The pandemic has caused countless individuals’ significant financial turmoil. This guide explores how to get your finances back on the right track.

Are you struggling financially in the wake of the Coronavirus pandemic? You are not alone. Whether due to rising living costs or issues with redundancy and reduced pay, countless families are still finding it difficult to get their finances back on track. Here are some key options that can help you recover.

Cutting Expenses

First, you should consider how you can save more money on your personal budget. While this is the least “fun” way to get your finances in order, it is sometimes the quickest. This may mean becoming more frugal and cutting unnecessary expenses. Saving money in your budget will ensure that you have more to spend on necessities and can help ensure that you are able to pay off any debts that you have accumulated through the pandemic. One of the ways that you can save money is by using energy efficient tools. For instance, you may want to limit the amount of energy that you are using around your home daily by switching to a smart thermostat that only heats/cools when your home, only during daytime hours, etc. It’s worth doing a quick search on energy efficient rebates in your state to see what other incentives are available that will allow you to save on your monthly utilities, as well has help pay for any upgrades it would take to become more efficient.

Ask for a Raise

This may seem unrealistic to many, but it’s surprisingly easy and low risk to simply ask your employer for a raise. If you’ve managed to keep your job during the pandemic, you are probably adding value to your employer and asking for a raise can be the simplest way to help stay on top of your finances and get ahead. Make a detailed report of what you do, the value you add, how inflation has increased living expenses, how you intend to add more value down the road, etc. And what’s the worst that can happen? If the answer is “No —this gives you the opportunity to ask what you need to do to earn that next bump in pay. Having this goal in writing from your employer gives you a clear path to that next pay increase.
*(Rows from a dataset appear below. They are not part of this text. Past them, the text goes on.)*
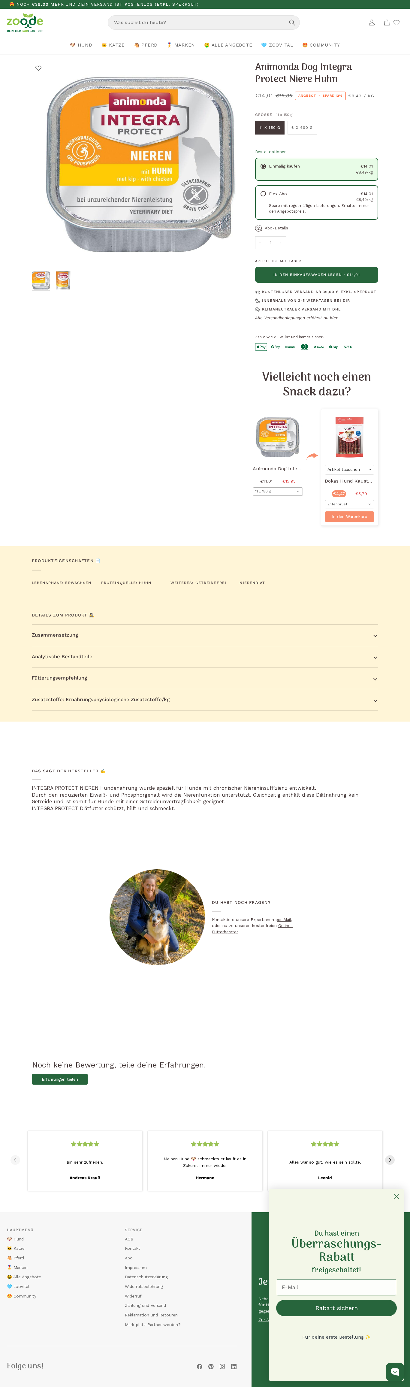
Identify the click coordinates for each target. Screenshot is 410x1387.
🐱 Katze (16, 1248)
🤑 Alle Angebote (24, 1276)
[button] (81, 45)
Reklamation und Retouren (151, 1315)
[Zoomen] (43, 257)
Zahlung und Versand (145, 1305)
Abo (129, 1257)
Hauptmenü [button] (20, 1230)
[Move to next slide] (392, 1160)
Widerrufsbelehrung (144, 1286)
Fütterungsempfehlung (59, 678)
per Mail (283, 919)
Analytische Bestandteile (62, 656)
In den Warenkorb (349, 516)
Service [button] (134, 1230)
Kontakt (132, 1248)
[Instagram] (222, 1366)
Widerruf (133, 1296)
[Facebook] (199, 1366)
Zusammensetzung (55, 635)
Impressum (136, 1267)
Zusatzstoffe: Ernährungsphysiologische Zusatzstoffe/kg (101, 699)
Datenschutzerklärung (146, 1276)
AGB (129, 1239)
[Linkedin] (234, 1366)
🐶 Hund (15, 1239)
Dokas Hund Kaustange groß (358, 481)
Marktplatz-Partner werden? (153, 1324)
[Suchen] (292, 22)
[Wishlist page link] (396, 23)
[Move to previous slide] (18, 1160)
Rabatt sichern (336, 1308)
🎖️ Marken (17, 1267)
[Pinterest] (211, 1366)
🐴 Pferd (15, 1257)
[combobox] (204, 22)
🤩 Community (21, 1296)
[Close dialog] (396, 1196)
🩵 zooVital (18, 1286)
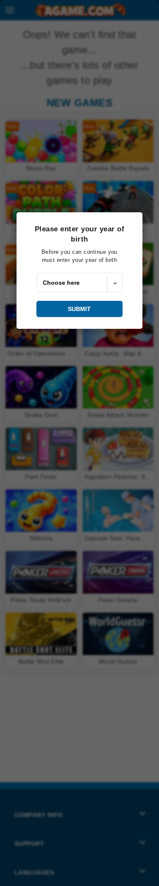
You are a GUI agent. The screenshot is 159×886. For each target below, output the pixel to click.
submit (79, 309)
Develop Second Source of Income

Next, have you considered developing a second source of income? Financial experts agree that these days that having different channels of income to fall back means less risk, regardless of how much you earn originally.

There are numerous options that could be suitable for a secondary income including passive possibilities, such as trading and investments, renting out spare rooms, selling items you don’t need online, etc. The right source of second income will help you stay on track financially and pay off any debt that may have accumulated during the pandemic.

Devise a Debt Plan

Many people did go into debt during the worst of the pandemic, whether it was because you lost work, or your housing expenses increased. If you have seen your debt increase during the pandemic, it’s important to explore creating a debt plan. You may want to speak with a debt advisor to discuss your options. One possibility worth exploring could be a debt consolidation loan. This helps ensure that multiple debts from various creditors become more manageable, can lower your monthly payment and/or the interest you’re paying. Just as debt can snowball and your balances increase quickly, acting on a debt plan can snowball in the right direction as you pay down balances and interest becomes more manageable.

Get Your Home’s Finances In Order

Finally, consider taking steps to make your housing expenses more affordable. One of the ways you can do this is through refinancing. The right refi solution from a home lender will help ensure that your current loan is affordable and can possibly help pay down other debts with any equity in your home at the same time.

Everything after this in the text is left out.